Na região do rio Xingu, por causa do grande contingente de trabalhadores rurais que se deslocou para a construção da hidrelétrica de Belo Monte (2011-2015), houve um colapso da agricultura de cultivos temporários (arroz, feijão e mandioca) que abasteciam o mercado local.
Com isso, ocorreram mudanças no meio rural, como o crescimento da produção de commodities, como gado e cacau, que têm pouca demanda de mão de obra. Embora a geração de empregos tenha sido uma promessa da obra, ela se concretizou majoritariamente durante o pico da construção.

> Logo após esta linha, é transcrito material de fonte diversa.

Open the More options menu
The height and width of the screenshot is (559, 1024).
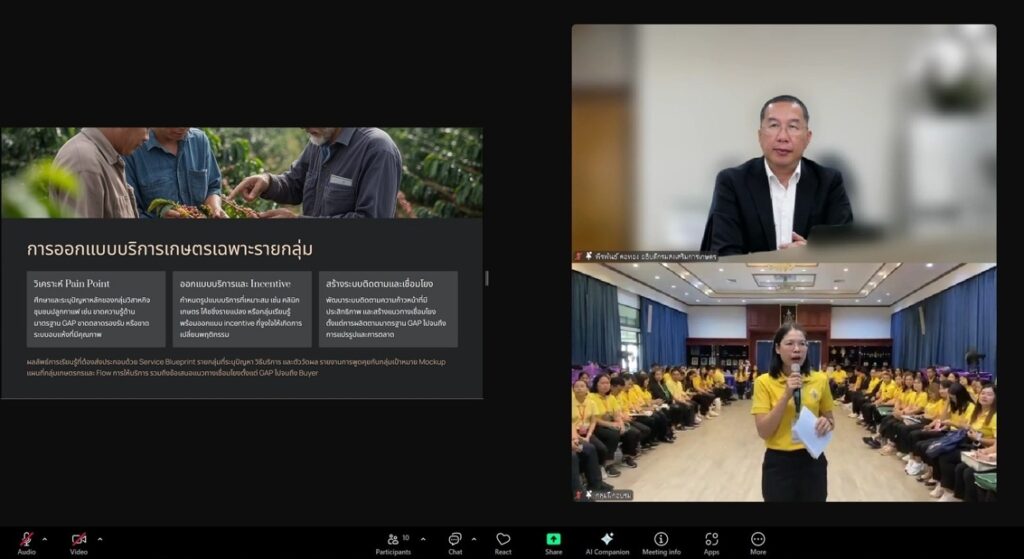(758, 540)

A ‘Volta Grande do Xingu’ – região em que o rio faz uma curva acentuada – passou a ter o desvio de vazão em um trecho de 130 km do rio desde a operação da hidrelétrica de Belo Monte em 2015. As análises das percepções dos indígenas Arara, da Terra Indígena Arara da Volta Grande do Xingu, demonstram que, nesse trecho do rio, houve 81,9% de redução da vazão e do período de inundação, bem como aumento de 287% na frequência de oscilações da vazão.

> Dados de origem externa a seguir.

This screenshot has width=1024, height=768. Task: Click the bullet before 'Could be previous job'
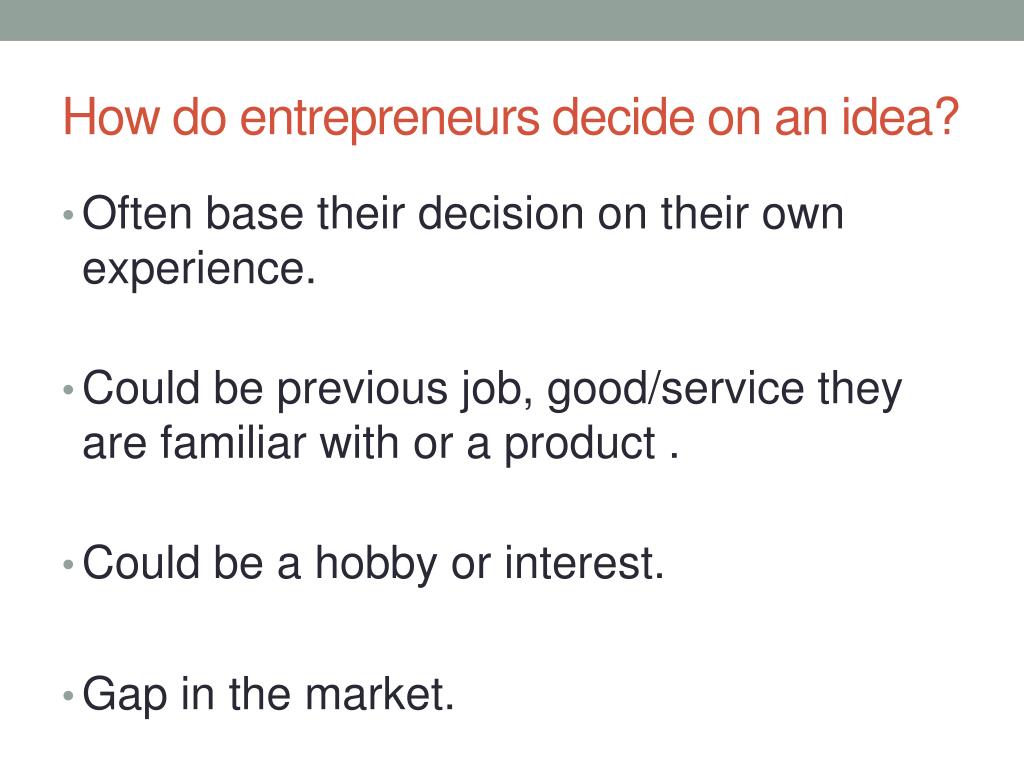click(68, 390)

Essas mudanças afetaram negativamente não só as florestas alagáveis, mas também as conexões bioculturais dos indígenas Arara, demonstrando que o acordo de partilha da água – implementado por meio do ‘Hidrograma de Consenso’ – não garantiu a resiliência do sistema socioecológico local.

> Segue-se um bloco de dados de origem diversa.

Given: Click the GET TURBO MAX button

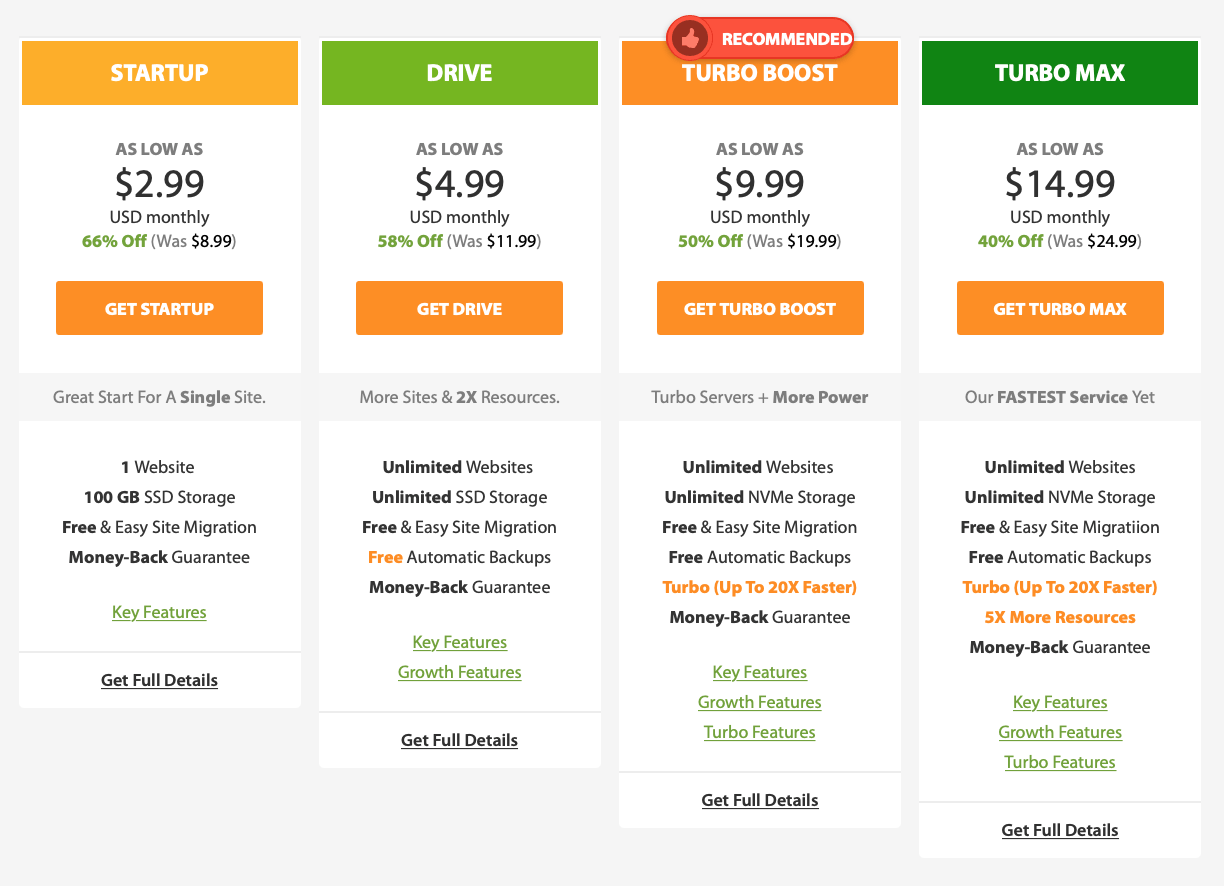Looking at the screenshot, I should click(1060, 308).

Já as hidrelétricas Jirau e Santo Antônio diminuíram os bancos de areia – especialmente, nas áreas dos reservatórios, resultando em perda e alteração de hábitat para quelônios e aves migratórias. Além disso, a jusante, houve redução nos cultivos de praia (principalmente, feijão, melancia e arroz), pela ocorrência dos chamados repiquetes (inundações inesperadas).
Ocorreu também o aumento do desmatamento em áreas protegidas – Unidades de Conservação (UCs) e terras indígenas – nas proximidades das hidrelétricas Jirau, Santo Antônio e Belo Monte, depois do início da operação dessas UHEs. Embora as barragens não promovam diretamente o desmatamento em áreas protegidas, elas atraem atividades agropecuárias e projetos de infraestrutura (como estradas), o que modifica a cobertura da terra ao seu redor.
Essa pressão – somada à gestão ineficaz das UCs e a fatores políticos, demográficos, econômicos e sociais – torna os territórios ao redor das barragens vulneráveis a invasões, grilagem de terras e desmatamento. Em Rondônia, por exemplo, as UCs de uso sustentável foram as mais desmatadas.
Os resultados de nossas pesquisas causam preocupação, principalmente, pelo fato de a maior parte das hidrelétricas inventariadas pelo Plano Nacional de Energia 2050 coincidir com áreas protegidas.